Un rassemblement politique prévu à Bamako a été interrompu par des groupes pro-régime. L’incident ravive les inquiétudes autour de la liberté d’expression au Mali.
Une manifestation empêchée au Palais de la culture
Le 3 mai 2025, une réunion politique prévue au Palais de la culture de Bamako n’a pas pu se tenir comme prévu. Organisée par une coalition de partis politiques pour réclamer le respect des textes républicains, l’initiative a été interrompue par une action coordonnée entre des groupes de jeunes pro-Transition et des forces de l’ordre. Le meeting devait commencer à 15 heures, mais l’intervention a stoppé net les préparatifs.
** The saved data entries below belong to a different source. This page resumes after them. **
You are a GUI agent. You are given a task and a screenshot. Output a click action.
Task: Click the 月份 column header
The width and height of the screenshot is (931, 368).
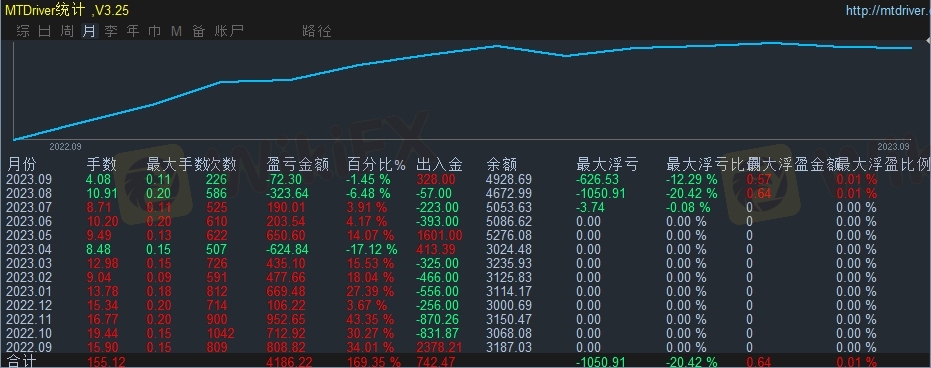click(x=21, y=164)
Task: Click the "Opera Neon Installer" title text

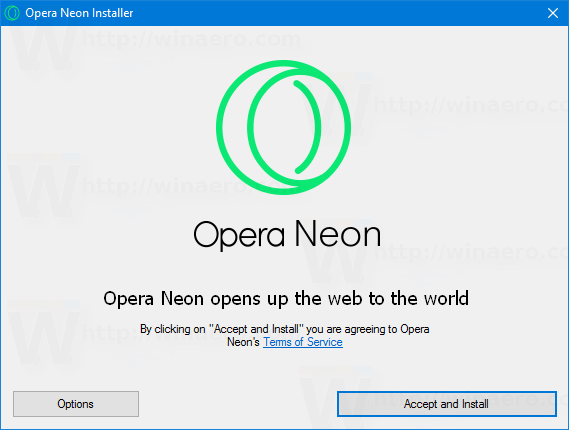Action: pyautogui.click(x=79, y=13)
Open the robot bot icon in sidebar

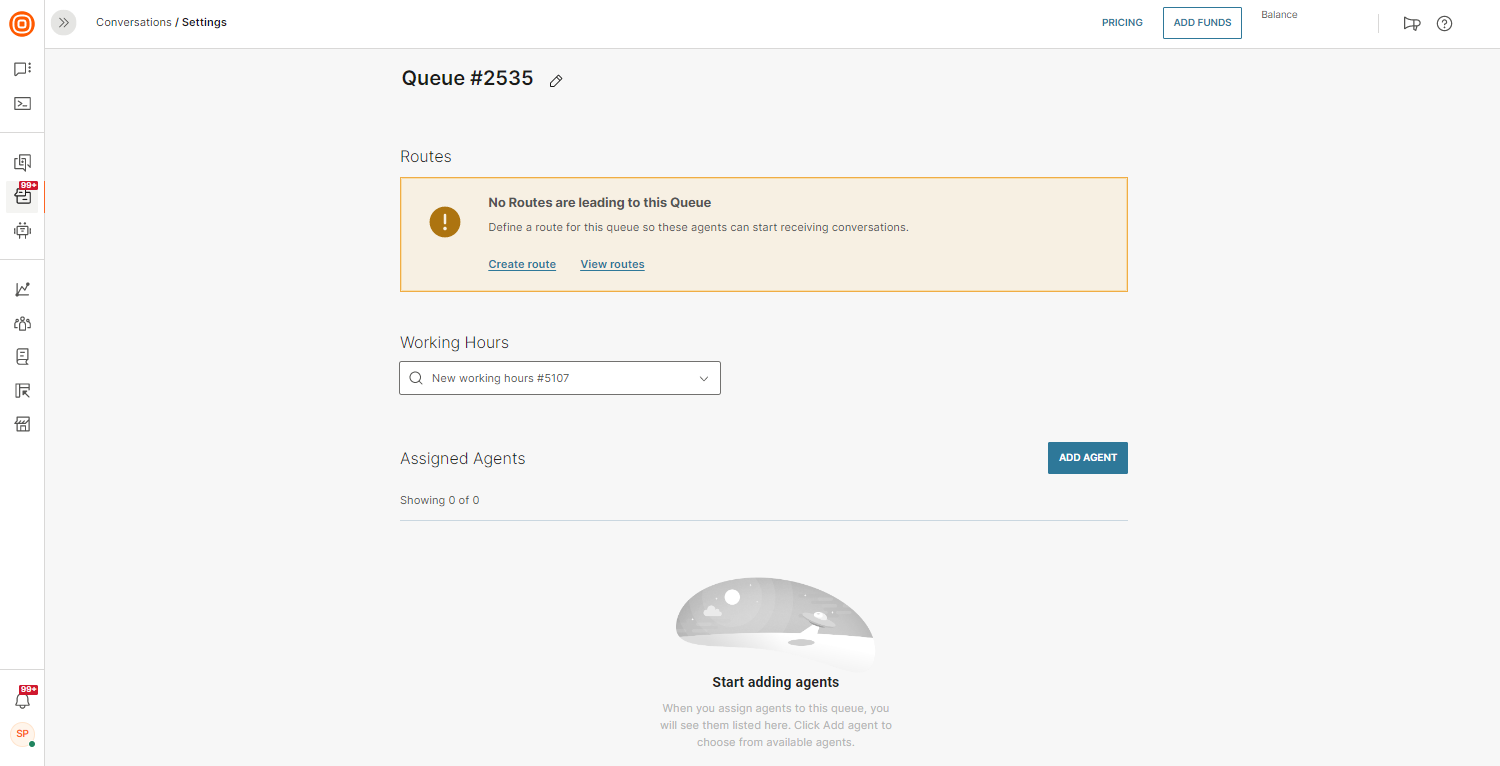coord(22,230)
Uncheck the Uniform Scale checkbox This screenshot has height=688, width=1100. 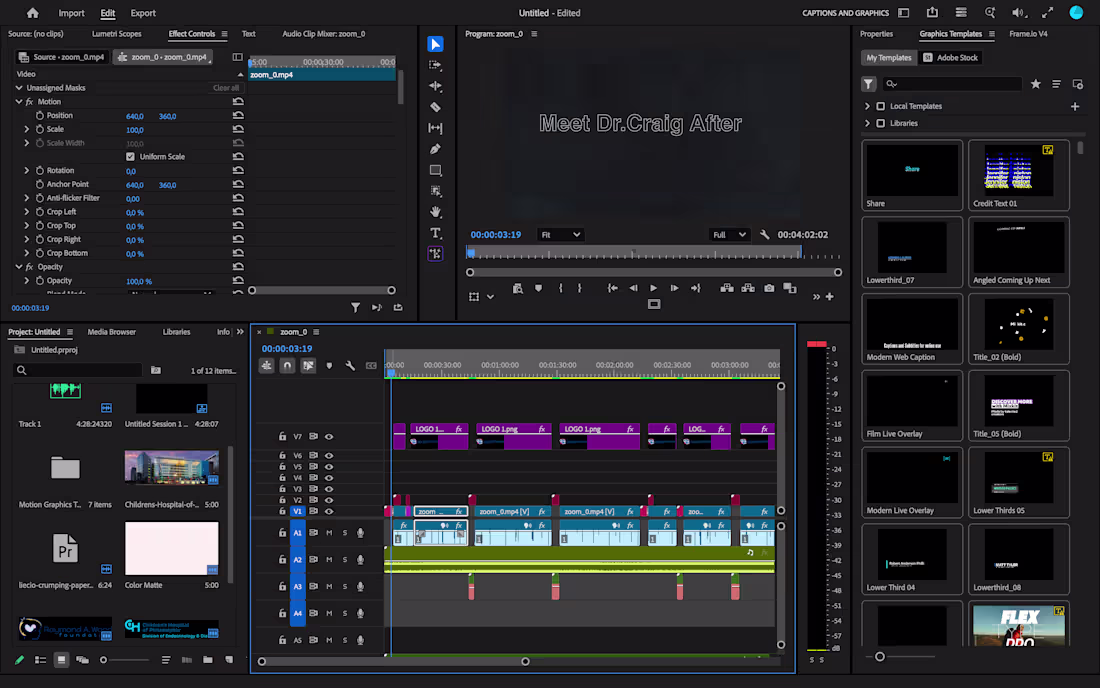130,156
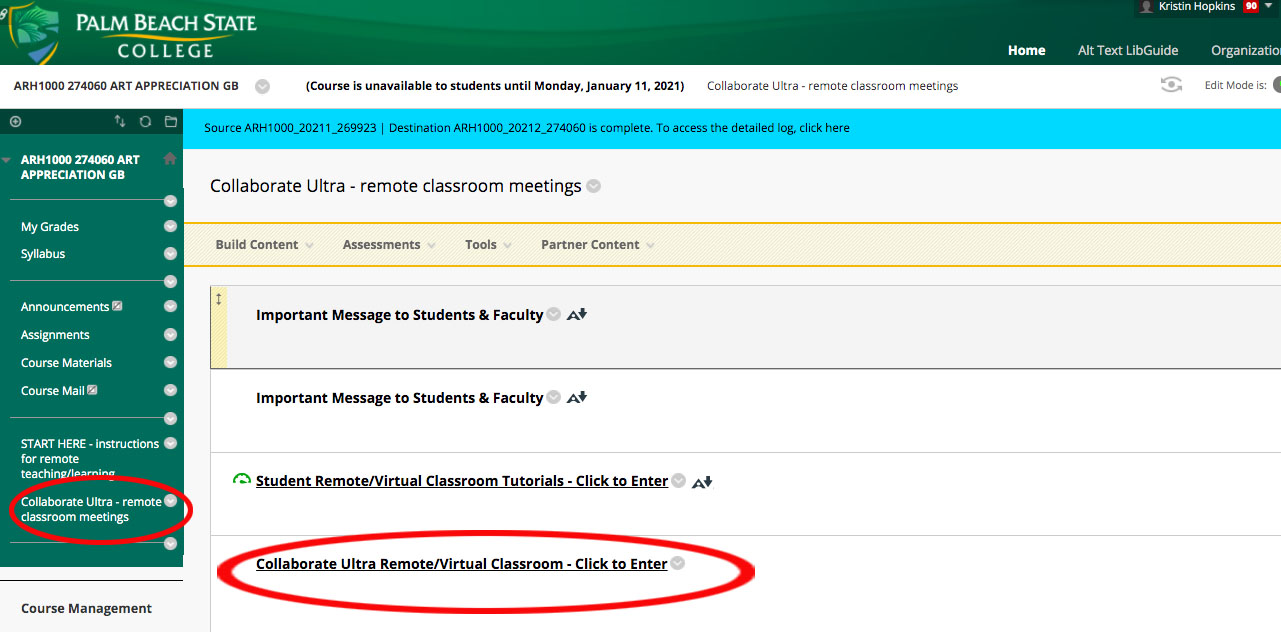Open options chevron next to My Grades
Screen dimensions: 1281x632
coord(170,227)
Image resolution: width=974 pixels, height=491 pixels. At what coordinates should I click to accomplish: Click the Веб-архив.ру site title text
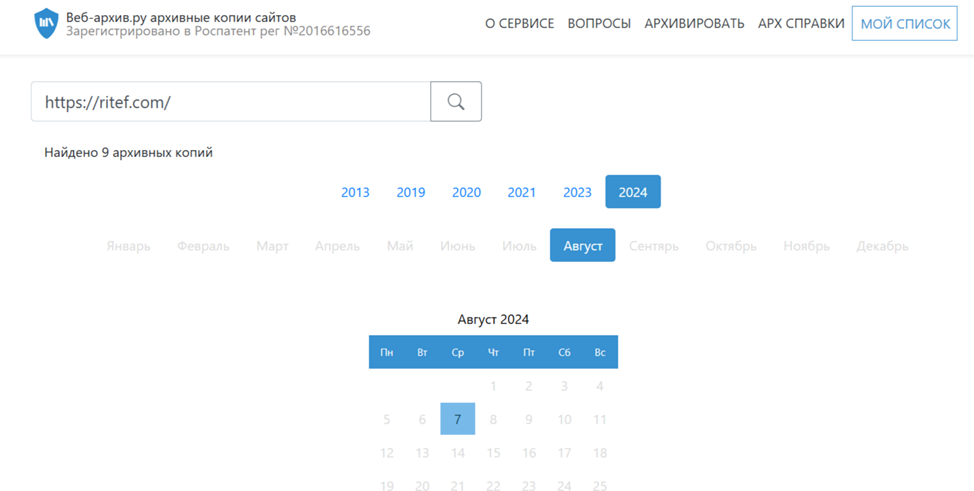pyautogui.click(x=180, y=17)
Selon des témoins, les militants présents ont été contraints de quitter les lieux, sans qu’aucun motif légal ne soit clairement formulé. Les observateurs dénoncent une restriction injustifiée d’une activité autorisée, nourrissant les critiques à l’égard du climat politique actuel.
Indignation au sein de la société civile
Dans plusieurs cercles de discussions, notamment au sein du traditionnel grin, lieu informel de débat populaire, l’événement est au cœur des préoccupations. Les participants ont exprimé leur désaccord face à ce qu’ils qualifient de dérive autoritaire. Pour eux, empêcher un rassemblement légalement organisé est une atteinte directe à la liberté d’expression et un recul démocratique préoccupant.
Ils soulignent que la Transition, censée conduire le pays vers une stabilité politique durable, semble au contraire favoriser des pratiques d’exclusion et de répression. Certains estiment que ces comportements alimentent la méfiance des citoyens envers les autorités de transition, qui étaient pourtant porteuses d’espoir à leur arrivée.
La liberté d’expression, un pilier à protéger
Les membres du grin rappellent que dans toute société démocratique, la liberté de parole est essentielle. « Pour que les citoyens puissent contribuer efficacement au fonctionnement de leur pays, ils doivent pouvoir s’exprimer librement, sans peur de représailles », soutient l’un d’eux. À leurs yeux, c’est en garantissant un espace ouvert au débat que les problèmes de fond peuvent être identifiés et résolus durablement.
Ils appellent donc les autorités à créer un climat de confiance, où les citoyens se sentent en sécurité pour faire entendre leur voix. Ce dialogue inclusif permettrait d’éviter les frustrations sociales et politiques, tout en consolidant les acquis démocratiques.
Une culture de tolérance comme socle de gouvernance
Enfin, les membres insistent sur la nécessité d’ancrer la gouvernance dans les valeurs culturelles du pays. « Nos traditions valorisent le dialogue et la concertation. Ce sont ces principes que nous devons réactiver pour construire un avenir commun », concluent-ils. Pour eux, une gouvernance vertueuse ne peut s’établir qu’en respectant les droits fondamentaux, dont celui de s’exprimer librement.